### PROBLEMA A RESOLVER:
Reproduce sin ningún cambio las líneas de los registros de abajo. Empieza en la línea que contiene "coordinates (51, 118)." y detente después de la línea que contiene "This screenshot has height=806, width=1512.", incluidas ambas.

━━━ FILAS DE DATOS ━━━

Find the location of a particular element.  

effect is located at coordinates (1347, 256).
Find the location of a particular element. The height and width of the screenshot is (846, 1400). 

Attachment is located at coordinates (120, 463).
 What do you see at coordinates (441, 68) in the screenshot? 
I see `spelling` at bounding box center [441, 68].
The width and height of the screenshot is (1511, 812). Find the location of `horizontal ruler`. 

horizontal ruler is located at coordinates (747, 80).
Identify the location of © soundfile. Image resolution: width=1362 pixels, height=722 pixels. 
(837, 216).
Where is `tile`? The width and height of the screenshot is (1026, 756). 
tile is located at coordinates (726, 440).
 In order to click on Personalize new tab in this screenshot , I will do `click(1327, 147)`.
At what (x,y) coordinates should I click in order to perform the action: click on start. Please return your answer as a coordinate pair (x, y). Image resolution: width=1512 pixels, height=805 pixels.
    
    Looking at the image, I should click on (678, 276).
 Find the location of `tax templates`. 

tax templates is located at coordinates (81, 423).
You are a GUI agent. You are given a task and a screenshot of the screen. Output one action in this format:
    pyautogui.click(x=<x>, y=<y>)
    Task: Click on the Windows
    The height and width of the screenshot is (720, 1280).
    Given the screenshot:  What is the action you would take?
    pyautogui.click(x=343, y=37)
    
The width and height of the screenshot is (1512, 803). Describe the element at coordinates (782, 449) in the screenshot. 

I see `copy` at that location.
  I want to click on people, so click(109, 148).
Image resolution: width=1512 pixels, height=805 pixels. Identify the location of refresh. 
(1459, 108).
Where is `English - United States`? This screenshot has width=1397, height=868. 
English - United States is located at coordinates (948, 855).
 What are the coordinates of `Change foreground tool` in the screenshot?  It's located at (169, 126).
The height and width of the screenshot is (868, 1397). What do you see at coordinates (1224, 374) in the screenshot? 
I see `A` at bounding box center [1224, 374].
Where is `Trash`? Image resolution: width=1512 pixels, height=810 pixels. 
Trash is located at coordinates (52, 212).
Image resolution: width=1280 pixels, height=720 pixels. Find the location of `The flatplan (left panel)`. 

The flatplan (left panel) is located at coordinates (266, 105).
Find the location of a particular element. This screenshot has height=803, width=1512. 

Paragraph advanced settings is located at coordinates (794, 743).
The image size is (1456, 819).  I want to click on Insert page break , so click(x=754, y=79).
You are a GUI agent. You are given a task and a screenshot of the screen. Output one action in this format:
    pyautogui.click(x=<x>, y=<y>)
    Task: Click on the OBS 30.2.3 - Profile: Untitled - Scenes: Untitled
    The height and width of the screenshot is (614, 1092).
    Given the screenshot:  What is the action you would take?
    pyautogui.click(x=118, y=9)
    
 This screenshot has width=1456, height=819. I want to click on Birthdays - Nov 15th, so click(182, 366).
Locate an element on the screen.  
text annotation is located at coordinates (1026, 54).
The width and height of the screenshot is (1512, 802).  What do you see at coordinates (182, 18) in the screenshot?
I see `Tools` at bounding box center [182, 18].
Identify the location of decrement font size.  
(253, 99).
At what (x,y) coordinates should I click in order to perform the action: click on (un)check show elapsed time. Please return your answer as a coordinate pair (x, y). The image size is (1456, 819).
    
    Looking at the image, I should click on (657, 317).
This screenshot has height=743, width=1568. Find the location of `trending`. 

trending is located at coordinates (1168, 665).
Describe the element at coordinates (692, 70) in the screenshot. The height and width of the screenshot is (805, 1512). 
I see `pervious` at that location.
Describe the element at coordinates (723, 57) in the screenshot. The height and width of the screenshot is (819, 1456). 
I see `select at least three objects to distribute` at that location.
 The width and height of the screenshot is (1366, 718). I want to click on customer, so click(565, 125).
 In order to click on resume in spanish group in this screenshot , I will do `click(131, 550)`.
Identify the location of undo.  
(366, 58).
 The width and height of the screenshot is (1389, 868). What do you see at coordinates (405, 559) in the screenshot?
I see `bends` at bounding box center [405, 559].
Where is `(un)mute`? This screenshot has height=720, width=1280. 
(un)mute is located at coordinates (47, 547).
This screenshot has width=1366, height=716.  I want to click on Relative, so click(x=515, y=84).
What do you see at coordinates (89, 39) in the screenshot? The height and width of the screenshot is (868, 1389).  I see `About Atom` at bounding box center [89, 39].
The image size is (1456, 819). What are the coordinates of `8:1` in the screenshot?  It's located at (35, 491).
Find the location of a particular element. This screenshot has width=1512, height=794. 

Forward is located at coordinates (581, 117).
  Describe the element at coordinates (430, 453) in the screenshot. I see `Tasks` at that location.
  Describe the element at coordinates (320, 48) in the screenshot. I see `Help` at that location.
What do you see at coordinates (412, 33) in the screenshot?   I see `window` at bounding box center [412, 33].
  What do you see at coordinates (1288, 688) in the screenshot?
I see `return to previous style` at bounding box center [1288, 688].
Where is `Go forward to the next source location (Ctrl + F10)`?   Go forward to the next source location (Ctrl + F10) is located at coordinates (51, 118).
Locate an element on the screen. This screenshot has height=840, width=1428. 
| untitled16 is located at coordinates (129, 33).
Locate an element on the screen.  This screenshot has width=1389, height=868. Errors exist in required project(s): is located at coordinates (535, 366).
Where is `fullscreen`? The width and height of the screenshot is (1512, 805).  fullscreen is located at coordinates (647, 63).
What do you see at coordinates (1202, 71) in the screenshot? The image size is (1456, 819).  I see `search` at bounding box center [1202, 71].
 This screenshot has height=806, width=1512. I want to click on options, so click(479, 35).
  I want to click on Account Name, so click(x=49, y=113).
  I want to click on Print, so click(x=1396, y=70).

━━━

### SALIDA COMPLETA:
Where is `Go forward to the next source location (Ctrl + F10)`?   Go forward to the next source location (Ctrl + F10) is located at coordinates (51, 118).
Locate an element on the screen. This screenshot has height=840, width=1428. 
| untitled16 is located at coordinates (129, 33).
Locate an element on the screen.  This screenshot has width=1389, height=868. Errors exist in required project(s): is located at coordinates (535, 366).
Where is `fullscreen`? The width and height of the screenshot is (1512, 805).  fullscreen is located at coordinates (647, 63).
What do you see at coordinates (1202, 71) in the screenshot? The image size is (1456, 819).  I see `search` at bounding box center [1202, 71].
 This screenshot has height=806, width=1512. I want to click on options, so click(479, 35).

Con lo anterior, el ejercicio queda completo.